Et je remercie Albin-Michel et « Terres d’Amérique » de m’avoir permis de plonger dans la découverte de l’Histoire des Indiens D’Amérique.
Et le plus parlant, ce sont les extraits : alors en voici quelques-uns.
Extraits :
Beaucoup de tribus ont des histoires où il est question d’émerger de la terre – ce sont les tribus ascendantes. D’autres, comme la mienne, sont plutôt des tribus descendantes : nous croyons que le Créateur a fait le ciel et la terre puis qu’il a posé ou drapé dessus diverses œuvres. Nous, les humains, avons été ajoutés en dernier, après les animaux, comme l’ultime petite pièce d’un immense diorama.
La colonisation de l’Amérique du Nord est souvent considérée comme un combat binaire, une série de conflits entre Indiens et colons. Pourtant, malgré les maladies, la famine et les déplacements, le conflit se déroula sur de multiples plans. Des tribus s’allièrent contre d’autres tribus ; des puissances coloniales conclurent des alliances avec des tribus contre d’autres tribus et des puissances coloniales rivales.
Il ne faut pas oublier que quelles que soient les origines géographiques ou génétiques de ces groupes, ils étaient davantage définis par leur origine spirituelle et culturelle au sein des pays qu’ils habitaient que par leurs pérégrinations. Ce sens de l’identité se reflète, par exemple, dans la manière dont les Dinés racontent comment ils ont traversé trois mondes avant d’émerger dans celui-ci, le quatrième. Leur récit de la création, comme tous les autres récits de création indiens, est caractéristique en tant que folklore et ne s’applique pas seulement aux peuples autochtones. Ils expliquent comment les peuples et les terres indiennes ont fini par se définir les uns par rapport aux autres.
La culture des Kwakiutls, par exemple, était organisée autour de « maisons ». À leur tête se trouvaient des chefs qui affirmaient descendre de personnages mythiques. Les origines étaient contées ou chantées à la manière des sagas nordiques. Les chefs et leurs clans possédaient de vastes maisons ainsi que le droit d’utiliser certains chants et d’exhiber certains objets cérémoniels.
À la fin de l’année 1890, on pouvait donc penser que tout était terminé. En l’espace de quatre siècles, les Indiens avaient perdu le contrôle de 100 % des États-Unis et ne subsistaient plus que sous la forme de petits groupes disséminés à travers le pays comme autant de taches de rousseur.

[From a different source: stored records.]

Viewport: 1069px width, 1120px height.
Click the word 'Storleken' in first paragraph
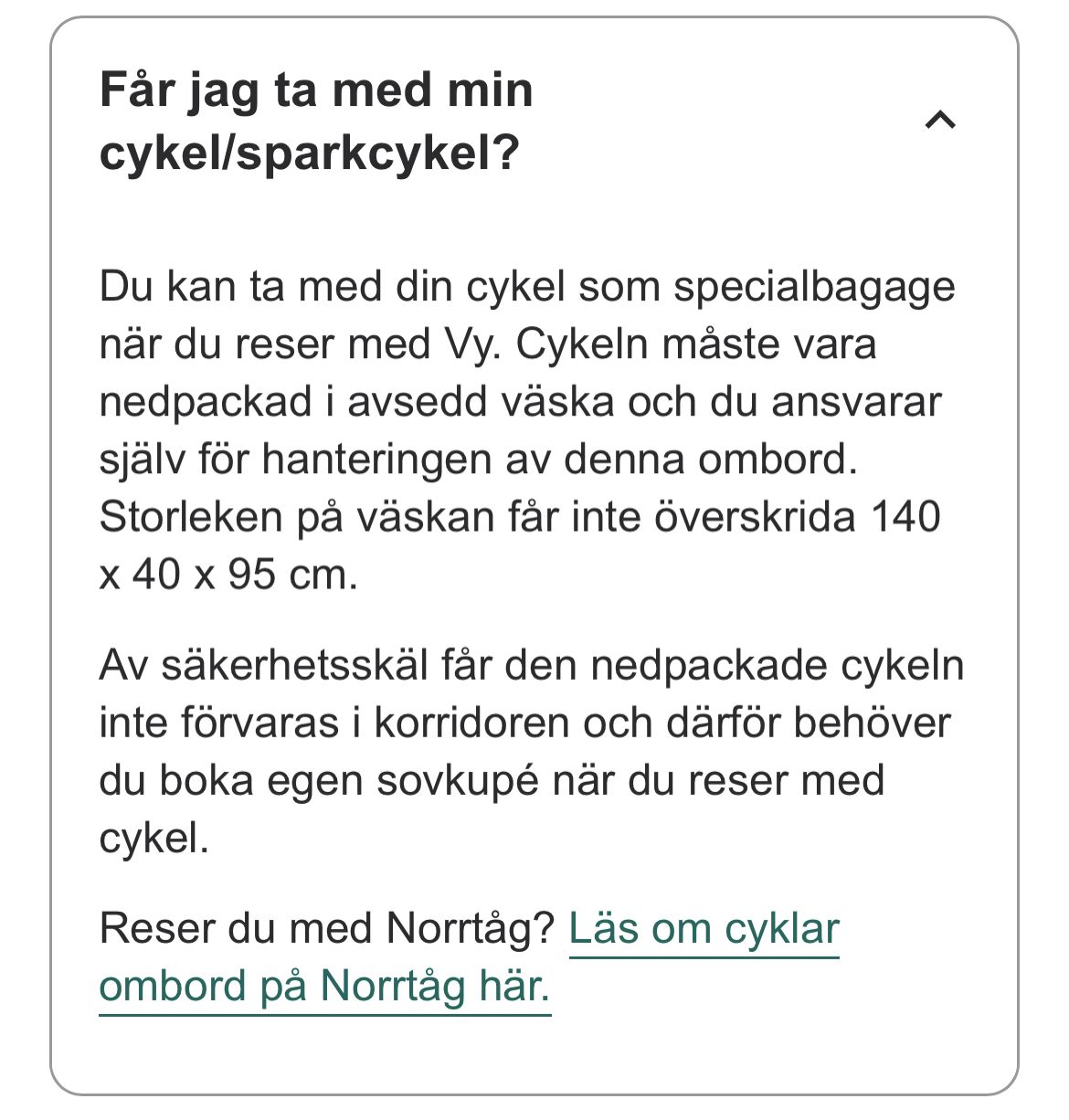click(x=191, y=516)
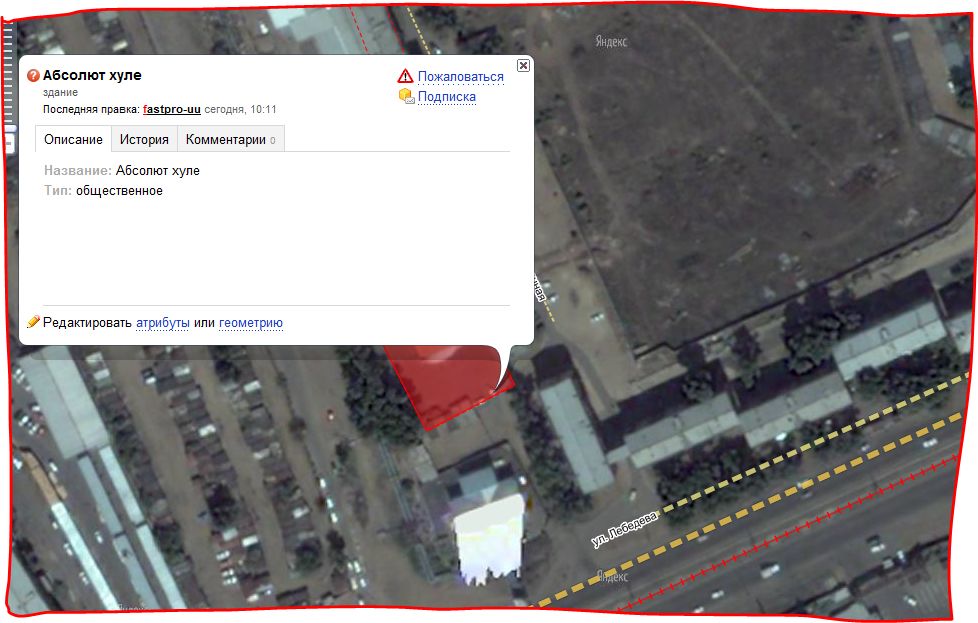Click the red warning triangle icon
This screenshot has height=623, width=978.
[405, 76]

Tuer l’Indien, ils le firent. Ou tentèrent de le faire. Les élèves avaient interdiction de parler leur langue natale, et Pratt y veillait en tolérant les châtiments corporels. À leur arrivée, les enfants étaient photographiés dans leur costume traditionnel puis déshabillés, fourrés dans des uniformes et rasés au point d’avoir le sentiment de mourir.
Ce livre est une tentative en vue d’arracher les morts à l’ennemi en regardant au-delà de Wounded Knee.

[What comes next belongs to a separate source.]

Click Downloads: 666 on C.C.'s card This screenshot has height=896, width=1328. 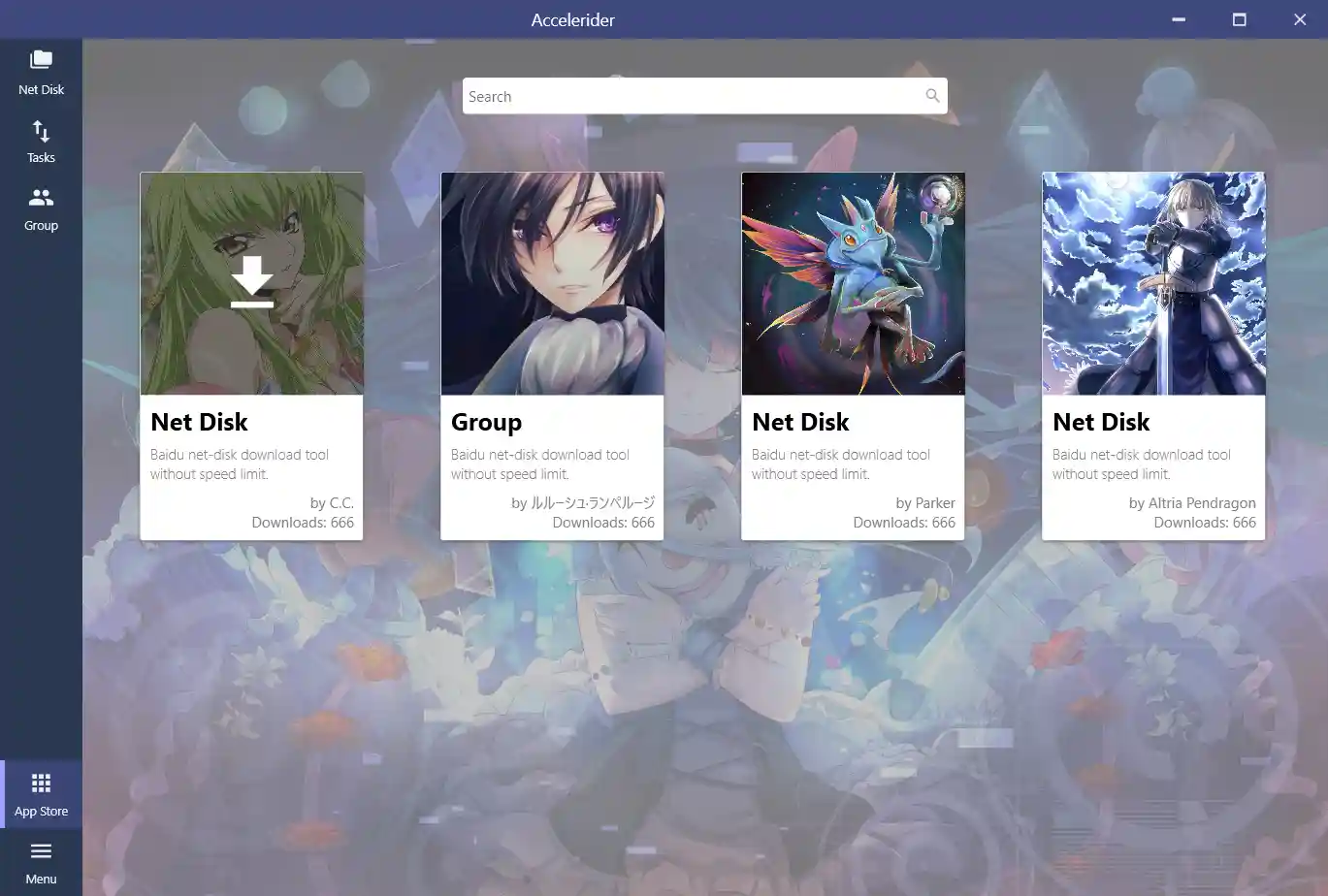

Le comment du récit façonne celui-ci. Comment nous voyons les gens, leurs vies, leurs actes et le sens de ces vies et de ces actes, voilà ce qui façonne le présent et l’avenir possible. Ce livre a pour objet de faire le récit des vies indiennes et des histoires indiennes de manière à traduire ces histoires et ces vies en quelque chose de beaucoup plus prestigieux et de beaucoup plus grandiose qu’un catalogue de souffrances. J’ai essayé de nous dépeindre non pas en train de mourir mais plutôt en train de vivre cet acte fondamental qu’est la vie.